Dienstag, 16. August 2011
Nach dem Frühstück fuhren wir um kurz nach acht los. An der Hauptstraße im Ort gab es viele Stände mit Korbwaren. Schalen, Taschen und Beutel in allen Größen wurden mit den unterschiedlichsten Mustern angeboten.
Die Teerstraße zog sich bergauf und bergab und sehr kurvenreich durch eine hügelige, grüne Landschaft. Wir kamen gut voran. Am frühen Morgen waren noch nicht sehr viele Lastwagen unterwegs.
Ein Highlight dieses Urlaubs erwartete uns am Nordrand des Lower Sambesi Nationalparks. Die Hauptstraße war offiziell mit einer Schranke abgesperrt: der Tse-Tse-Fliegen-Kontrollpunkt. Ein Tse-Tse-Fliegen-Kontrolleur mit gelbem Warnwestchen stellte sicher, dass man weder unwissentlich noch beabsichtigt Fliegen über diese imaginäre Grenze transportierte. Dies tat er, indem er die Insassen mehrfach fragte, ob Fliegen im Auto seien. Wir verneinten und schauten staunend zu, wie er mit seinem Fangnetz bewaffnet wild fuchteln um das Auto herumtänzelte. Zur Sicherheit wurde noch kurz gegen die Sonnenblende geklopft. Wir waren zunächst ein wenig irritiert, dann belustigt und schließlich zutiefst beeindruckt von dieser lückenlosen Überprüfung, bei welcher selbstverständlich jedes noch so kleine Tse-Tse-Fliegchen im Wagen sofort aufgefallen wäre. Wie beruhigend nämlich, dass Tse-Tse-Fliegen außerhalb von geschlossenen Fahrzeugen keine Möglichkeit haben, diesen Posten zu überqueren. Diese sinnvolle Maßnahme sorgte noch lange Zeit für riesige Erheiterung und steht auf unserer Liste der Absurditäten in Afrika ab sofort an erster Stelle. Wir sind uns sicher, dass dieser Mensch den Kreativitätswettbewerb bei der Erfindung eines Berufs, der noch einen halbwegs sinnvollen Anschein erwecken könnte, mit großem Abstand gewonnen hatte. Uns ist auch nach reiflicher Überlegung nichts eingefallen, was diesen Posten hätte toppen können. Bliebe noch darüber nachzudenken, diesen Job zu übernehmen. Ein entsprechender Eintrag im Lebenslauf („habe ein Jahr lang die Tse-Tse-Kontrolle in Sambia durchgeführt“) macht sich bestimmt nicht schlecht. Mal sehen, wenn Ruth demnächst zu sehr von ihren Schülern geärgert wird …
In Chongwe tankten wir noch einmal und stellten fest, dass wir anschließend kaum noch Kwachas hatten. Kurz nach dem Ort bogen wir auf die Schotterstraße nach Mulalika. Bis auf einen kurzen Abschnitt mit tiefen Furchen in der Straße war der Weg gut zu fahren.

Datenauszug.

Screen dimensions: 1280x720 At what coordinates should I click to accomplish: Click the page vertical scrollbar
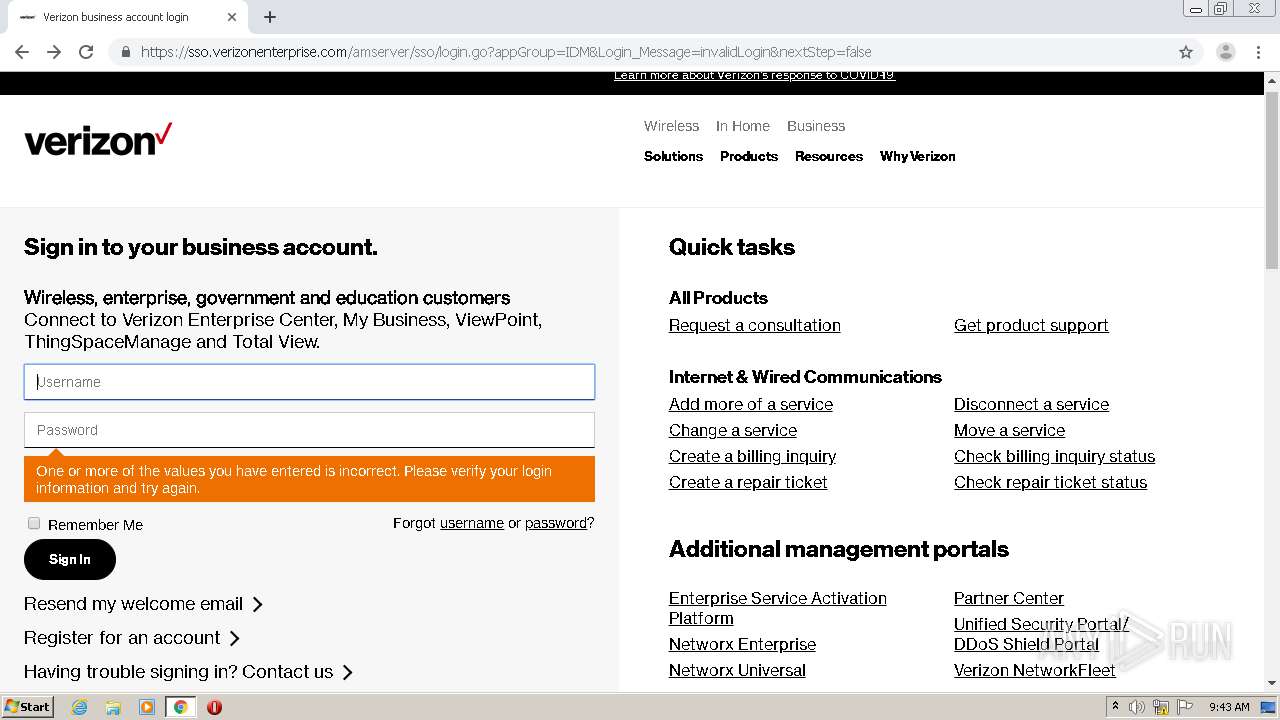point(1271,380)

Aufgabenstellung. Übertragen Sie den Satz „Am frühen Morgen waren noch nicht sehr viele Lastwagen unterwegs.“ aus dem Reisebericht ins Englische.

Musterlösung. Early in the morning, there were not yet very many trucks on the road.